Undoing the last 5-series
As an evolutionary design, the new 5 seems to ignore the previous-generation car and jump back to the 1995-2003 E39-series for inspiration. The kidney grilles are more rectangular, and the headlights are less stretched back. Recalling the original 1972 car, the front fascia is slightly canted forward, a look that worked much better on the crisper shapes of that era. The character line has also been lowered, cutting through the door handles. In all, it’s more conservative than last year’s 5, but also more attractive in our opinion.
To shorten the overhangs of the new car, BMW has increased the wheelbase by 3.2 inches while only stretching total length by 1.9 inches. The 5 also grows half an inch in width and just one-tenth of an inch in height.
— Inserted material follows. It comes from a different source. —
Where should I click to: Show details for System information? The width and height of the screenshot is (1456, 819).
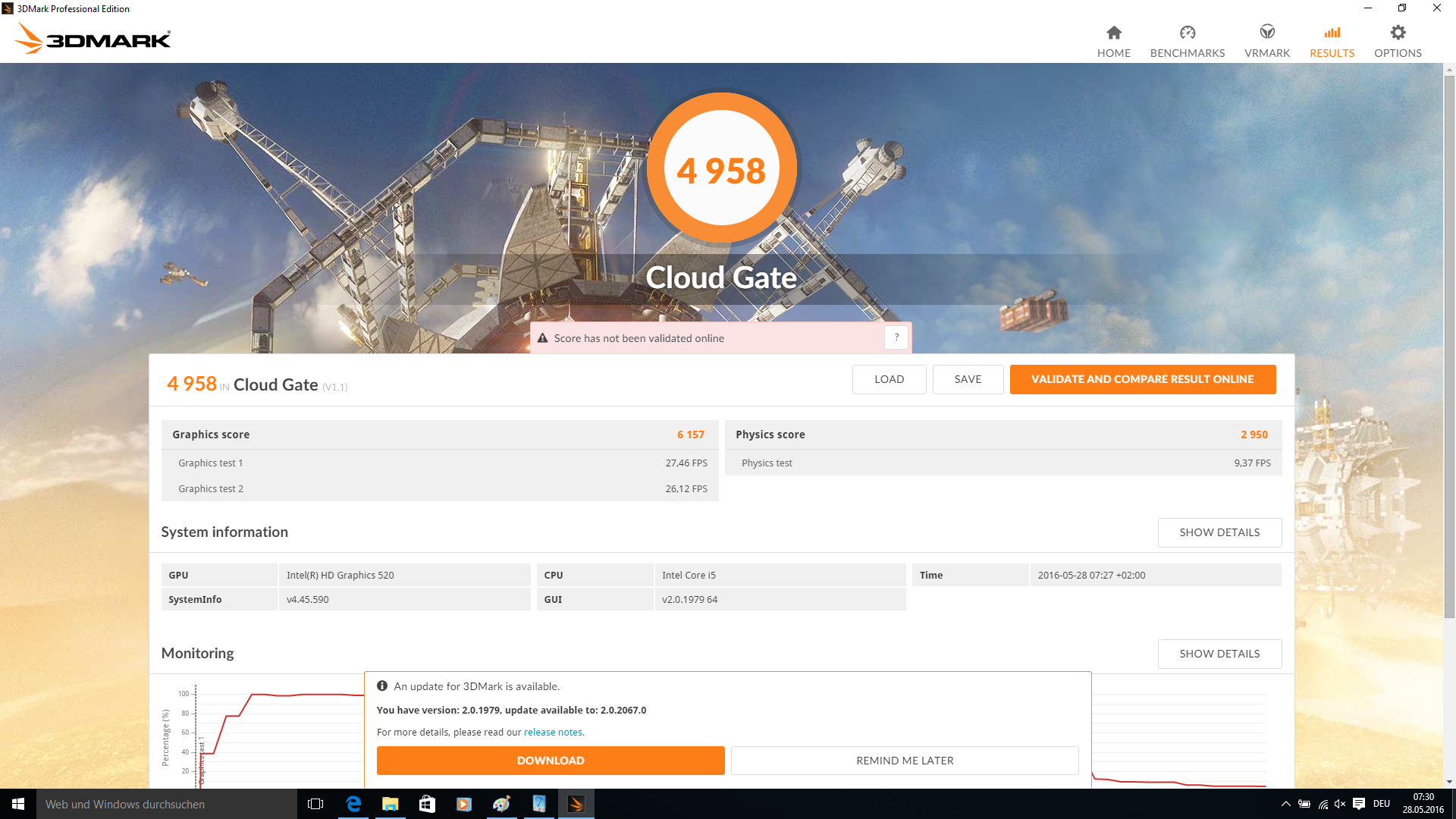click(x=1219, y=532)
While weight has increased by about 100 pounds in the new car, this 5 uses the most aluminum ever, largely in the hood, doors, and suspension components.
A familiar interior
We’ve already seen the 5-series interior in the Gran Turismo hatchback that is now on sale in the U.S. The controls are all logically arranged, with functions primarily operated by the signature iDrive controller below the electronic shift lever. The biggest difference between the sedan and the Gran Turismo is the rear seating. Where the GT pampers passengers with options like power-operated, heated, and ventilated buckets, the sedan only offers the traditional three-seat bench. Still, it’s a comfortable place to be with plenty of legroom and optional seat heaters.
No shortage of technology
BMW classifies its driver-assistance technologies into three categories: comfort, safety, and dynamics. The 5-series is loaded with offerings in each group, including adaptive cruise control, a head-up display, automatic high beams, lane-departure warning, blind spot warning, and a forward-facing night-vision camera. Additionally, BMW is debuting two brand-first features on the 5. The BMW parking assistant identifies and steers the sedan into a parallel parking spot while the driver modulates the brake and gas. Video demonstrations show the system working in much the same way Ford’s auto park assist does, but we were unable to test cars equipped with the feature. Surround view mimics Infiniti’s system of showing a bird’s-eye view of the car and its surroundings using four small cameras on the exterior and is useful for parking or backing out of a tight space. The fourth-generation iDrive infotainment is standard on all 5-series models, but adding navigation to the system upsizes the screen from 7.0 to 10.2 inches.